Trump tax reform a challenge for China
Beijing may have to create a more attractive business environment for investment, both foreign and domestic, with US move to repatriate profits
Whatever the United States does, the world takes notice. The Republican tax reform, led by the Trump White House, may be driven by purely domestic concerns but US trading partners, particularly China, are paying close attention. For those countries, capital outflow is a major worry. The most significant tax cut in three decades in the US may trigger a global race to slash taxes to compete for capital. This will particularly concern China, where tax income accounts for up to 80 per cent of fiscal revenue. Premier Li Keqiang has already made tax reform part of his policy agenda, with 1 trillion yuan (HK$1.18 trillion) to be slashed from corporate taxes. But the US move will add new pressure on the central government to act.
The two different tax bills that have been passed in the US Senate and House of Representatives still have to be harmonised before President Donald Trump can sign them into law. So it will take some time to gauge the effects of the tax cut on US competitiveness, productivity and workers’ wages and the impact on the global economy. But Chinese policymakers do not have the luxury of time.
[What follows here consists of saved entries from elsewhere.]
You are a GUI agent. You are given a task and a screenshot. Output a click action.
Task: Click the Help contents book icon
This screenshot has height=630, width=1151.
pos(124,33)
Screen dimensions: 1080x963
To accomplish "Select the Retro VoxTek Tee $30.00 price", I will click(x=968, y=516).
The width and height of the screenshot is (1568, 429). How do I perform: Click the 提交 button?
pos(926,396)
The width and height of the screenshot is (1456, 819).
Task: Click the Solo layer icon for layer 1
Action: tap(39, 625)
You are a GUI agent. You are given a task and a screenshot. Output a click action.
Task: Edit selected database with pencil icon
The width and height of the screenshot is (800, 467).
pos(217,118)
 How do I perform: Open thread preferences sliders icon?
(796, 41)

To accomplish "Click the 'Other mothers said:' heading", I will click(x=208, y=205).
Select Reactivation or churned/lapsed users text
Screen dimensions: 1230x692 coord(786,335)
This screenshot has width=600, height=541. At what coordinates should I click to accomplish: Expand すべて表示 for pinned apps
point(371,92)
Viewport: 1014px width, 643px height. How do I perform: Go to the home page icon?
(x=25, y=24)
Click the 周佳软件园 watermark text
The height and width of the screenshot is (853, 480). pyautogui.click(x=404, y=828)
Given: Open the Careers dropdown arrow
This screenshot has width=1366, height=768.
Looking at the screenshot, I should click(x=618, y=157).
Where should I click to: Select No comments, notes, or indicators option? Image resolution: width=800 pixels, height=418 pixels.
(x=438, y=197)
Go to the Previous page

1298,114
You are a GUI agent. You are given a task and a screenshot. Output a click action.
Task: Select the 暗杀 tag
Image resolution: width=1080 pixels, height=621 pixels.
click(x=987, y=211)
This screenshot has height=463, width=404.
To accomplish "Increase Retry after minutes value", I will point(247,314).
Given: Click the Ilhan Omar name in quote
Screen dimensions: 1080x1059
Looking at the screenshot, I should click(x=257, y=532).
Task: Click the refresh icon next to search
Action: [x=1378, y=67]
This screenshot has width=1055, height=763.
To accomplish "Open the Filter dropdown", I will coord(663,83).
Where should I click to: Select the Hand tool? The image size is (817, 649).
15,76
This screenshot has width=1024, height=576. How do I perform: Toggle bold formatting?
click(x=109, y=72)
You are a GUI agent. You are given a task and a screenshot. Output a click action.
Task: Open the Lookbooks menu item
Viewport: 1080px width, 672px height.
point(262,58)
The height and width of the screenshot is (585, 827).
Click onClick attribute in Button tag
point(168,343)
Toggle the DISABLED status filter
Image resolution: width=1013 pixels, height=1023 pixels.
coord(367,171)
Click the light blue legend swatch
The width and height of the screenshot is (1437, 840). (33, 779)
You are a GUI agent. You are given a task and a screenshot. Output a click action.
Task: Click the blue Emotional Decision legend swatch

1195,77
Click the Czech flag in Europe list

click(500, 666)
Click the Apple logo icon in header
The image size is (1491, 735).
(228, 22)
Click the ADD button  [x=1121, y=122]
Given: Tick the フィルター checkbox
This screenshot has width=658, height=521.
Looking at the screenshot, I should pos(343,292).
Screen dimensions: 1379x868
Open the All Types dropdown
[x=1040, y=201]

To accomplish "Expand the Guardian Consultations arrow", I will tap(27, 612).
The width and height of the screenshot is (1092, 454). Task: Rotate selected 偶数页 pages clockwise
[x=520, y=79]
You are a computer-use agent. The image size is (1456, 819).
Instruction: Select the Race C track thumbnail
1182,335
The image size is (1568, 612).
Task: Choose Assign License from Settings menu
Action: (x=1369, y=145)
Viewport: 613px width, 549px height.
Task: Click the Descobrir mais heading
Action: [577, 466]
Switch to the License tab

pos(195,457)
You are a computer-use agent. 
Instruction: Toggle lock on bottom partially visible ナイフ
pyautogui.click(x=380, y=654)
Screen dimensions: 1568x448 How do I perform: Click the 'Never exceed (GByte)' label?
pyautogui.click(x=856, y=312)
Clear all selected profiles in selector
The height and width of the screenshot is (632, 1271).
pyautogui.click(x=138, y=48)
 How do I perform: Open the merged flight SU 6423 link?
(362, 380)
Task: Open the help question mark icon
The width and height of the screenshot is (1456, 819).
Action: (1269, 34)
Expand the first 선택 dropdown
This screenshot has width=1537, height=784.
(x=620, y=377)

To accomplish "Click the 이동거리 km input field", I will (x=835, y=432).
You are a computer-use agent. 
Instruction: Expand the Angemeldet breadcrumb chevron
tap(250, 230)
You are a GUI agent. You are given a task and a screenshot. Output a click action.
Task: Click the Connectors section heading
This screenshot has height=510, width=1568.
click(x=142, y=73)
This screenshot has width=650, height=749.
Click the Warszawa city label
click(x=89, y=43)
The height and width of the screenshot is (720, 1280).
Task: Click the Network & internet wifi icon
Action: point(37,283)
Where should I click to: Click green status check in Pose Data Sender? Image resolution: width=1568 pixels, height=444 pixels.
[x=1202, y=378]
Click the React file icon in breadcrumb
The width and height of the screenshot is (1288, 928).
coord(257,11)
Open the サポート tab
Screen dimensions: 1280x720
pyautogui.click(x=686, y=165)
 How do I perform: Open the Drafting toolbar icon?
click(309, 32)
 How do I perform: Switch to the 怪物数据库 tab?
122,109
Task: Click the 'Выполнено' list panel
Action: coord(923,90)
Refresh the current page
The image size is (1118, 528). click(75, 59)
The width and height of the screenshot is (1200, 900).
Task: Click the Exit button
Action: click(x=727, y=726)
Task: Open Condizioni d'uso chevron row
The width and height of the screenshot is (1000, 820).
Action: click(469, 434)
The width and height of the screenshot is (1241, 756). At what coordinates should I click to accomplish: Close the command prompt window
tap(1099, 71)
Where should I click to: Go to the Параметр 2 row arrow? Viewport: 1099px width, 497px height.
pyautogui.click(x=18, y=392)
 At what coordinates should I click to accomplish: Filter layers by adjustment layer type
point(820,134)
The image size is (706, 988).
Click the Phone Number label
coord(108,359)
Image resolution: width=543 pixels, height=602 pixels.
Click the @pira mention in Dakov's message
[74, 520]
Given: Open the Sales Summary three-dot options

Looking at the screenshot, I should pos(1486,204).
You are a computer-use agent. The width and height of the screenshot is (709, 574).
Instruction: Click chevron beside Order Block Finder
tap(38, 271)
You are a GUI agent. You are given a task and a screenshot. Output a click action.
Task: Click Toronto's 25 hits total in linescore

Some large mainland firms have already moved to the US, partly to escape high Chinese taxes. Among these, Fuyao Glass Industry Group has opened the world’s biggest assembly plant for automotive glass in Ohio, far from its old headquarters in Fuqing, Fujian province; and beverages bottler Hangzhou Wahaha Group has been working on a possible takeover of the biggest US milk processor, Dean Foods.
Taiwan’s Foxconn Technology, one of the leading industrial employers on the mainland, is setting up a US$10 billion assembly plant in Wisconsin to take advantage of the state’s generous tax breaks. No wonder the central government is keeping a close watch.